I can list many reasons why I stay in my piano class. Obviously, I want to learn to play and I want to learn to read music; I understand that this will take time. It’s also clear that the experience of being a student again has been good for me. It reminds me of the insecurities and struggles that students face in my own classroom; it has recharged my empathy. But it is not clear what either of these reasons has to do with happiness. If I go through the short term struggle of learning for the future satisfaction of being able to play, aren’t I just putting off happiness? And if I’m empathetic with others’ irritation, aren’t I just inviting their frustrations into my life? Won’t this make me less happy, not more?

The thing is, there is no direct connection between any given act and happiness. We need a worldview or values to unify the two. Learning the piano makes me happy in part because my love of music and my respect for musicians runs deep. This philosophical position, this commitment to the value of art and artists, allows me to take the struggle of learning to play piano and infuse it with meaning, and it is this meaning that moves me towards happiness. It is the same with empathizing with my students. Respecting their abilities and their humanity is part of the foundation of how and why I teach. The meaning of students in my life helps me unite my struggle as student with my happiness as a teacher.

But if meaning, values, worldview, and commitments are all prerequisites for happiness, we have an even deeper philosophical problem: drugs. Prozac, Zoloft, and Wellbutrin adjust our brain chemistry, but they don’t change our values and they don’t impose meaning. Where do their physiological effects end and our personal commitments begin?

To ask about happiness, then, is to ask what it means to be human.
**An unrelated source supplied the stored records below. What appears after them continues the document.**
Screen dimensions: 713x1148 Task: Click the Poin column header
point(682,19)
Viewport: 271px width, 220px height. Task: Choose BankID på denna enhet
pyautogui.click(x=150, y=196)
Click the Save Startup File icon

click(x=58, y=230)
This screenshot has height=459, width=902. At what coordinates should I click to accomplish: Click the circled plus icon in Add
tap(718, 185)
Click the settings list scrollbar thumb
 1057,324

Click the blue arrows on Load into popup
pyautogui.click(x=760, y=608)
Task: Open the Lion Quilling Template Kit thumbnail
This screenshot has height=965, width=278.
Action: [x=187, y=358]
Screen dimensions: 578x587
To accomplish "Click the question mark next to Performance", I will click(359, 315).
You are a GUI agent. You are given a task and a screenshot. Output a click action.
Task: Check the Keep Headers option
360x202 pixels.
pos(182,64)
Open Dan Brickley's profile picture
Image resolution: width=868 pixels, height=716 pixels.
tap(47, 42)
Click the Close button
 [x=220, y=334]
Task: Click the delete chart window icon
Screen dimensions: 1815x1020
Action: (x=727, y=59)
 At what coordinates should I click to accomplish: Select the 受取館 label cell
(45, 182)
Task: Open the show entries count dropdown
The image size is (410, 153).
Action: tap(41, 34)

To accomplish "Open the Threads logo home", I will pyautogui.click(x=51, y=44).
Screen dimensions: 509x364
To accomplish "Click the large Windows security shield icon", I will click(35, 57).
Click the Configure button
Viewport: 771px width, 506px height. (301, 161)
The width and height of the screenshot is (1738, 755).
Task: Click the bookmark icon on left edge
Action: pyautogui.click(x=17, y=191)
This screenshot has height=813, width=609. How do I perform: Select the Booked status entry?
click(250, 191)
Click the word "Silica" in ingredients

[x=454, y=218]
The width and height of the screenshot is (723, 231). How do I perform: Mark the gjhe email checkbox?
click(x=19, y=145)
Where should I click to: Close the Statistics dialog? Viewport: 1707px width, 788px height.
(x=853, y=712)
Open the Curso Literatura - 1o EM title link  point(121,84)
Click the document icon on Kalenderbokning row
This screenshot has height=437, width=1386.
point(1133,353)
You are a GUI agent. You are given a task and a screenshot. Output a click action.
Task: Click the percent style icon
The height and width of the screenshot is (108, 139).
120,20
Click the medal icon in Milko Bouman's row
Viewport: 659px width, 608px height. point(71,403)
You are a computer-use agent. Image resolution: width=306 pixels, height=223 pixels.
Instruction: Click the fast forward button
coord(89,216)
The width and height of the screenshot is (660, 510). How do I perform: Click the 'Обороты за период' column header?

Should we concern ourselves with the brain—that physical mass of neurons and synapses that we can alter through chemicals and behavior—or should we ask about the mind—that abstract mental processes that we associate with consciousness and identity? We can’t solve the riddle of happiness without coming face to face with the Descartes’s famous mind/body problem, and that is our task today, to focus on what may be the most central of human pursuits.